■ Do this:
Convert the rows below into a JSON array of strings, with one string per line and blank lines omitted.

■ Recorded data:
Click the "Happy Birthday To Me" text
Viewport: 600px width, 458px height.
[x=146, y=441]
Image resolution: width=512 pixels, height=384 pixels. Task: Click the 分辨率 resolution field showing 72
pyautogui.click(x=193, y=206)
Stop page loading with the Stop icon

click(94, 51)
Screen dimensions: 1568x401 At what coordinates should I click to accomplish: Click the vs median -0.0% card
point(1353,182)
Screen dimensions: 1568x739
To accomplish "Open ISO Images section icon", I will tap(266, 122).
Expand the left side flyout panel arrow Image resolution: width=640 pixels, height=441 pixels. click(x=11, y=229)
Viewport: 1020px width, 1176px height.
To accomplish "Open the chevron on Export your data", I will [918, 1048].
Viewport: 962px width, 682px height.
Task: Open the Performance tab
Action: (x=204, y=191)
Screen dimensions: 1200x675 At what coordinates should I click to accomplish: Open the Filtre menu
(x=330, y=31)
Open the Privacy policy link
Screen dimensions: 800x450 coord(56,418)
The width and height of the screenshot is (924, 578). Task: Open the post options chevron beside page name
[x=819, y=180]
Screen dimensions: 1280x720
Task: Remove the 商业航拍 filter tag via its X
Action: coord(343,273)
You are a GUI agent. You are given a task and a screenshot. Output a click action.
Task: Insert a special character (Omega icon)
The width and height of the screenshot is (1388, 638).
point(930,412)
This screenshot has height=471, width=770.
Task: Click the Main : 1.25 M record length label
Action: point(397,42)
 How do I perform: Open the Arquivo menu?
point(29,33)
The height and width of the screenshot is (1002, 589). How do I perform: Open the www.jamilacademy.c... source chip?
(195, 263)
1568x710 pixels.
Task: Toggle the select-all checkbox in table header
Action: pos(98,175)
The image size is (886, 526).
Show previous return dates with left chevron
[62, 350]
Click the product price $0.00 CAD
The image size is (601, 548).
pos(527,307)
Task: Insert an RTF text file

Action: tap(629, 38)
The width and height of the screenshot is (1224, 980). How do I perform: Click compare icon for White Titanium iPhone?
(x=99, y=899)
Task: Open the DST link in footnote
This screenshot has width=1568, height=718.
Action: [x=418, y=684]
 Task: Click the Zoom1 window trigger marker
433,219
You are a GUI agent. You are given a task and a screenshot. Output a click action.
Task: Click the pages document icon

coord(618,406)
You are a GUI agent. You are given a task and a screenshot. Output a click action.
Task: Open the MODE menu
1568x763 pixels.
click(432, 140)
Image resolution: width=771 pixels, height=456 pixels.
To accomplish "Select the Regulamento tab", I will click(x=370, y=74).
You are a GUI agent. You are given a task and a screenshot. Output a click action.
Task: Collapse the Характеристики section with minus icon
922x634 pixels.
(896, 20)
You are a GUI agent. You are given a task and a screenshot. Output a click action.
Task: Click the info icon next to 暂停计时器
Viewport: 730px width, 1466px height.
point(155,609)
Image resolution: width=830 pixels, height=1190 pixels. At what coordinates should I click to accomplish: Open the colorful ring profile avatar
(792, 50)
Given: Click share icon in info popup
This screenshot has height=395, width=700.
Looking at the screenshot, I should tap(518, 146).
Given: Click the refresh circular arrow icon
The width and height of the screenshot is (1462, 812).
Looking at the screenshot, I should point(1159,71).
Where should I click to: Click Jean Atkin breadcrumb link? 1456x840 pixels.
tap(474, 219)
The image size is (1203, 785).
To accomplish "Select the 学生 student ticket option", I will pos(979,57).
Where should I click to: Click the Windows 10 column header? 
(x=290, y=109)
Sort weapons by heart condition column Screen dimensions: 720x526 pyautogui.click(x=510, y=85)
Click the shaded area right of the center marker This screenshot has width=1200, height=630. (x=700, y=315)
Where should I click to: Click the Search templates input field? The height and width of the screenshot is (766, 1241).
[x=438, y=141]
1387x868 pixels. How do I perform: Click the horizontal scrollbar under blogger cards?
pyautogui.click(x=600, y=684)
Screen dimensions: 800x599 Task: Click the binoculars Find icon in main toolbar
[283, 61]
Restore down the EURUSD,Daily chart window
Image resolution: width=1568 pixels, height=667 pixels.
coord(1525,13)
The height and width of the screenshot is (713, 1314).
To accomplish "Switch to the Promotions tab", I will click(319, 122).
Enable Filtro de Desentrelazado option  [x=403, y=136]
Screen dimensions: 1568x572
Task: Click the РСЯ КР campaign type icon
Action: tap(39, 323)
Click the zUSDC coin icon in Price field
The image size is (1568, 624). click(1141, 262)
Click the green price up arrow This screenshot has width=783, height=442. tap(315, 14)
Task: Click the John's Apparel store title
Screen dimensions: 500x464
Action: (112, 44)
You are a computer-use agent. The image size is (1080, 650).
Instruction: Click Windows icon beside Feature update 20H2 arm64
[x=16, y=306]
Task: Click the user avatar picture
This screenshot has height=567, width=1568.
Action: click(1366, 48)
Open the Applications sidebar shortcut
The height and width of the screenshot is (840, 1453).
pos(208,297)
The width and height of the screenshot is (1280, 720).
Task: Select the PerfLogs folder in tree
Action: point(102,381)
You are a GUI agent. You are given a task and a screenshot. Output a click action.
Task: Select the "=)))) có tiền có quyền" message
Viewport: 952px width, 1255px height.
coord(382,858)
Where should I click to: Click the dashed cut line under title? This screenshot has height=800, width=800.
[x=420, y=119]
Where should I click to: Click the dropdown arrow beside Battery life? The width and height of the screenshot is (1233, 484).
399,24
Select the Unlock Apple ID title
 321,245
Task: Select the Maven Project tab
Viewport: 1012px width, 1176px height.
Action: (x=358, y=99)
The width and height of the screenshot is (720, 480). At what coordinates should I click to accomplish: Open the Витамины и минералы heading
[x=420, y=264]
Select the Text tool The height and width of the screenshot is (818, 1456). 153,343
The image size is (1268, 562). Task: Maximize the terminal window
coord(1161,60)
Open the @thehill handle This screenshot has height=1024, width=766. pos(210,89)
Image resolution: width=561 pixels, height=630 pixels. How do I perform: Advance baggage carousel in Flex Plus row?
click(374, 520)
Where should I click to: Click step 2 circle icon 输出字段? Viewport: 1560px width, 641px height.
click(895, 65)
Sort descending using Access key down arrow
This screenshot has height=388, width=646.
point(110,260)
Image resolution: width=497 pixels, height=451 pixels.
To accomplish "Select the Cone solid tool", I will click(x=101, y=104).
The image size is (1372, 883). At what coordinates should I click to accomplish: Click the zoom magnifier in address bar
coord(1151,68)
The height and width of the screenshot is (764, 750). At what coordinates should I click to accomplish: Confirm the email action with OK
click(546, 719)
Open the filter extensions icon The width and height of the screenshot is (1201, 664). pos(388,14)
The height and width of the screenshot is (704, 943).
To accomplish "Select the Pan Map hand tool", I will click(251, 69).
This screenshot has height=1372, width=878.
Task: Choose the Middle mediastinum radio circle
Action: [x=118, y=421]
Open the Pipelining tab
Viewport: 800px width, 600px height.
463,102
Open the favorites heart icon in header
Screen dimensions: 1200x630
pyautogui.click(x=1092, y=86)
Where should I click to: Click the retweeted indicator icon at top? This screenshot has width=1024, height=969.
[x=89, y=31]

■ Completed task:
[
  "Click the \"Happy Birthday To Me\" text",
  "Viewport: 600px width, 458px height.",
  "[x=146, y=441]",
  "Image resolution: width=512 pixels, height=384 pixels. Task: Click the 分辨率 resolution field showing 72",
  "pyautogui.click(x=193, y=206)",
  "Stop page loading with the Stop icon",
  "click(94, 51)",
  "Screen dimensions: 1568x401 At what coordinates should I click to accomplish: Click the vs median -0.0% card",
  "point(1353,182)",
  "Screen dimensions: 1568x739",
  "To accomplish \"Open ISO Images section icon\", I will tap(266, 122).",
  "Expand the left side flyout panel arrow Image resolution: width=640 pixels, height=441 pixels. click(x=11, y=229)",
  "Viewport: 1020px width, 1176px height.",
  "To accomplish \"Open the chevron on Export your data\", I will [918, 1048].",
  "Viewport: 962px width, 682px height.",
  "Task: Open the Performance tab",
  "Action: (x=204, y=191)",
  "Screen dimensions: 1200x675 At what coordinates should I click to accomplish: Open the Filtre menu",
  "(x=330, y=31)",
  "Open the Privacy policy link",
  "Screen dimensions: 800x450 coord(56,418)",
  "The width and height of the screenshot is (924, 578). Task: Open the post options chevron beside page name",
  "[x=819, y=180]",
  "Screen dimensions: 1280x720",
  "Task: Remove the 商业航拍 filter tag via its X",
  "Action: coord(343,273)",
  "You are a GUI agent. You are given a task and a screenshot. Output a click action.",
  "Task: Insert a special character (Omega icon)",
  "The width and height of the screenshot is (1388, 638).",
  "point(930,412)",
  "This screenshot has height=471, width=770.",
  "Task: Click the Main : 1.25 M record length label",
  "Action: point(397,42)",
  " How do I perform: Open the Arquivo menu?",
  "point(29,33)",
  "The height and width of the screenshot is (1002, 589). How do I perform: Open the www.jamilacademy.c... source chip?",
  "(195, 263)",
  "1568x710 pixels.",
  "Task: Toggle the select-all checkbox in table header",
  "Action: pos(98,175)",
  "The image size is (886, 526).",
  "Show previous return dates with left chevron",
  "[62, 350]",
  "Click the product price $0.00 CAD",
  "The image size is (601, 548).",
  "pos(527,307)",
  "Task: Insert an RTF text file",
  "Action: tap(629, 38)",
  "The width and height of the screenshot is (1224, 980). How do I perform: Click compare icon for White Titanium iPhone?",
  "(x=99, y=899)",
  "Task: Open the DST link in footnote",
  "This screenshot has width=1568, height=718.",
  "Action: [x=418, y=684]",
  " Task: Click the Zoom1 window trigger marker",
  "433,219",
  "You are a GUI agent. You are given a task and a screenshot. Output a click action.",
  "Task: Click the pages document icon",
  "coord(618,406)",
  "You are a GUI agent. You are given a task and a screenshot. Output a click action.",
  "Task: Open the MODE menu",
  "1568x763 pixels.",
  "click(432, 140)",
  "Image resolution: width=771 pixels, height=456 pixels.",
  "To accomplish \"Select the Regulamento tab\", I will click(x=370, y=74).",
  "You are a GUI agent. You are given a task and a screenshot. Output a click action.",
  "Task: Collapse the Характеристики section with minus icon",
  "922x634 pixels.",
  "(896, 20)",
  "You are a GUI agent. You are given a task and a screenshot. Output a click action.",
  "Task: Click the info icon next to 暂停计时器",
  "Viewport: 730px width, 1466px height.",
  "point(155,609)",
  "Image resolution: width=830 pixels, height=1190 pixels. At what coordinates should I click to accomplish: Open the colorful ring profile avatar",
  "(792, 50)",
  "Given: Click share icon in info popup",
  "This screenshot has height=395, width=700.",
  "Looking at the screenshot, I should tap(518, 146).",
  "Given: Click the refresh circular arrow icon",
  "The width and height of the screenshot is (1462, 812).",
  "Looking at the screenshot, I should point(1159,71).",
  "Where should I click to: Click Jean Atkin breadcrumb link? 1456x840 pixels.",
  "tap(474, 219)",
  "The image size is (1203, 785).",
  "To accomplish \"Select the 学生 student ticket option\", I will pos(979,57).",
  "Where should I click to: Click the Windows 10 column header? ",
  "(x=290, y=109)",
  "Sort weapons by heart condition column Screen dimensions: 720x526 pyautogui.click(x=510, y=85)",
  "Click the shaded area right of the center marker This screenshot has width=1200, height=630. (x=700, y=315)",
  "Where should I click to: Click the Search templates input field? The height and width of the screenshot is (766, 1241).",
  "[x=438, y=141]",
  "1387x868 pixels. How do I perform: Click the horizontal scrollbar under blogger cards?",
  "pyautogui.click(x=600, y=684)",
  "Screen dimensions: 800x599 Task: Click the binoculars Find icon in main toolbar",
  "[283, 61]",
  "Restore down the EURUSD,Daily chart window",
  "Image resolution: width=1568 pixels, height=667 pixels.",
  "coord(1525,13)",
  "The height and width of the screenshot is (713, 1314).",
  "To accomplish \"Switch to the Promotions tab\", I will click(319, 122).",
  "Enable Filtro de Desentrelazado option  [x=403, y=136]",
  "Screen dimensions: 1568x572",
  "Task: Click the РСЯ КР campaign type icon",
  "Action: tap(39, 323)",
  "Click the zUSDC coin icon in Price field",
  "The image size is (1568, 624). click(1141, 262)",
  "Click the green price up arrow This screenshot has width=783, height=442. tap(315, 14)",
  "Task: Click the John's Apparel store title",
  "Screen dimensions: 500x464",
  "Action: (112, 44)",
  "You are a computer-use agent. The image size is (1080, 650).",
  "Instruction: Click Windows icon beside Feature update 20H2 arm64",
  "[x=16, y=306]",
  "Task: Click the user avatar picture",
  "This screenshot has height=567, width=1568.",
  "Action: click(1366, 48)",
  "Open the Applications sidebar shortcut",
  "The height and width of the screenshot is (840, 1453).",
  "pos(208,297)",
  "The width and height of the screenshot is (1280, 720).",
  "Task: Select the PerfLogs folder in tree",
  "Action: point(102,381)",
  "You are a GUI agent. You are given a task and a screenshot. Output a click action.",
  "Task: Select the \"=)))) có tiền có quyền\" message",
  "Viewport: 952px width, 1255px height.",
  "coord(382,858)",
  "Where should I click to: Click the dashed cut line under title? This screenshot has height=800, width=800.",
  "[x=420, y=119]",
  "Where should I click to: Click the dropdown arrow beside Battery life? The width and height of the screenshot is (1233, 484).",
  "399,24",
  "Select the Unlock Apple ID title",
  " 321,245",
  "Task: Select the Maven Project tab",
  "Viewport: 1012px width, 1176px height.",
  "Action: (x=358, y=99)",
  "The width and height of the screenshot is (720, 480). At what coordinates should I click to accomplish: Open the Витамины и минералы heading",
  "[x=420, y=264]",
  "Select the Text tool The height and width of the screenshot is (818, 1456). 153,343",
  "The image size is (1268, 562). Task: Maximize the terminal window",
  "coord(1161,60)",
  "Open the @thehill handle This screenshot has height=1024, width=766. pos(210,89)",
  "Image resolution: width=561 pixels, height=630 pixels. How do I perform: Advance baggage carousel in Flex Plus row?",
  "click(374, 520)",
  "Where should I click to: Click step 2 circle icon 输出字段? Viewport: 1560px width, 641px height.",
  "click(895, 65)",
  "Sort descending using Access key down arrow",
  "This screenshot has height=388, width=646.",
  "point(110,260)",
  "Image resolution: width=497 pixels, height=451 pixels.",
  "To accomplish \"Select the Cone solid tool\", I will click(x=101, y=104).",
  "The image size is (1372, 883). At what coordinates should I click to accomplish: Click the zoom magnifier in address bar",
  "coord(1151,68)",
  "The height and width of the screenshot is (764, 750). At what coordinates should I click to accomplish: Confirm the email action with OK",
  "click(546, 719)",
  "Open the filter extensions icon The width and height of the screenshot is (1201, 664). pos(388,14)",
  "The height and width of the screenshot is (704, 943).",
  "To accomplish \"Select the Pan Map hand tool\", I will click(251, 69).",
  "This screenshot has height=1372, width=878.",
  "Task: Choose the Middle mediastinum radio circle",
  "Action: [x=118, y=421]",
  "Open the Pipelining tab",
  "Viewport: 800px width, 600px height.",
  "463,102",
  "Open the favorites heart icon in header",
  "Screen dimensions: 1200x630",
  "pyautogui.click(x=1092, y=86)",
  "Where should I click to: Click the retweeted indicator icon at top? This screenshot has width=1024, height=969.",
  "[x=89, y=31]"
]